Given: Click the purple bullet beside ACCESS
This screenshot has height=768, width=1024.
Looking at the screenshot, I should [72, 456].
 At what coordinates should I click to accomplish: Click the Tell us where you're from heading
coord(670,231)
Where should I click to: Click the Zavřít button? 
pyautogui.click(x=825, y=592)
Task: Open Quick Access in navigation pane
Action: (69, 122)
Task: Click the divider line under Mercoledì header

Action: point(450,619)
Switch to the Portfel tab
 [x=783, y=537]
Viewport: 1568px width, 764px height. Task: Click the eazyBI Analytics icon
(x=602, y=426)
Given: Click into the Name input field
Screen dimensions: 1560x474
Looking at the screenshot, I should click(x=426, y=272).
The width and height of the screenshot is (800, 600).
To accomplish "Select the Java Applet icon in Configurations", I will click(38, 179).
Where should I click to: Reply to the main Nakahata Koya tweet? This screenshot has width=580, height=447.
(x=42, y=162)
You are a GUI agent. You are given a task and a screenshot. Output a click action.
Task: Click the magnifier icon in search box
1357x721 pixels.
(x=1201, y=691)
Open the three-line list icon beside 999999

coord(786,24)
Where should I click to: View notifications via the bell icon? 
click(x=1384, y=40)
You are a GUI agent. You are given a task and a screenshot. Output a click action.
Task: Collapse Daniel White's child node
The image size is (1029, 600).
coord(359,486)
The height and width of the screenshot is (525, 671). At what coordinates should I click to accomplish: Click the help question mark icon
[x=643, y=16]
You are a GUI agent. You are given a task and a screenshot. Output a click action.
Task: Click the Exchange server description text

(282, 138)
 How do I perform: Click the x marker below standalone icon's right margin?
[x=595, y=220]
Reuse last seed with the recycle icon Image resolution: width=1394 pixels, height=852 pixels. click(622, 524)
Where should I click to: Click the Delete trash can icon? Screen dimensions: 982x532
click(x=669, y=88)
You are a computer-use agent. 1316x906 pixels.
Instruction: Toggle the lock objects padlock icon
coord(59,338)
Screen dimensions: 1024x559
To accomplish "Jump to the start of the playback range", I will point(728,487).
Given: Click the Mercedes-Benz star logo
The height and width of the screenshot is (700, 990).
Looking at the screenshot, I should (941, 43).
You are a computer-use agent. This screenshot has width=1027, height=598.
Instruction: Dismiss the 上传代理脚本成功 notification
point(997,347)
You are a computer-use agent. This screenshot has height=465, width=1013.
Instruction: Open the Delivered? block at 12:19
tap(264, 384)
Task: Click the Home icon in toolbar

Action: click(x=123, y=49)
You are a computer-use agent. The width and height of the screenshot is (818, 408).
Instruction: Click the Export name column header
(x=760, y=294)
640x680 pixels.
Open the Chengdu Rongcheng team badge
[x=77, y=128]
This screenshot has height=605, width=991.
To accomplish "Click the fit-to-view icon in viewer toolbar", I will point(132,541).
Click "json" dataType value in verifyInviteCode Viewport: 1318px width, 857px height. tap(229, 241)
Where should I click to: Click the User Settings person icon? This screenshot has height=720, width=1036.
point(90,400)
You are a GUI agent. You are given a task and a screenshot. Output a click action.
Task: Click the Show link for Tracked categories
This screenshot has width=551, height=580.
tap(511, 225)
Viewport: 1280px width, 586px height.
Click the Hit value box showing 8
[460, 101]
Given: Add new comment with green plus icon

◆ ◆ ◆

- **DIRECTIONS**
Emit verbatim the lines running from the one with "Where should I click to: Click the Delete" through the last line of the data, both endpoints inclusive.

- **RESULT FOR THIS EXERCISE**
Where should I click to: Click the Delete trash can icon? Screen dimensions: 982x532
click(x=669, y=88)
You are a computer-use agent. 1316x906 pixels.
Instruction: Toggle the lock objects padlock icon
coord(59,338)
Screen dimensions: 1024x559
To accomplish "Jump to the start of the playback range", I will point(728,487).
Given: Click the Mercedes-Benz star logo
The height and width of the screenshot is (700, 990).
Looking at the screenshot, I should (941, 43).
You are a computer-use agent. This screenshot has width=1027, height=598.
Instruction: Dismiss the 上传代理脚本成功 notification
point(997,347)
You are a computer-use agent. This screenshot has height=465, width=1013.
Instruction: Open the Delivered? block at 12:19
tap(264, 384)
Task: Click the Home icon in toolbar

Action: click(x=123, y=49)
You are a computer-use agent. The width and height of the screenshot is (818, 408).
Instruction: Click the Export name column header
(x=760, y=294)
640x680 pixels.
Open the Chengdu Rongcheng team badge
[x=77, y=128]
This screenshot has height=605, width=991.
To accomplish "Click the fit-to-view icon in viewer toolbar", I will point(132,541).
Click "json" dataType value in verifyInviteCode Viewport: 1318px width, 857px height. tap(229, 241)
Where should I click to: Click the User Settings person icon? This screenshot has height=720, width=1036.
point(90,400)
You are a GUI agent. You are given a task and a screenshot. Output a click action.
Task: Click the Show link for Tracked categories
This screenshot has width=551, height=580.
tap(511, 225)
Viewport: 1280px width, 586px height.
Click the Hit value box showing 8
[460, 101]
Given: Add new comment with green plus icon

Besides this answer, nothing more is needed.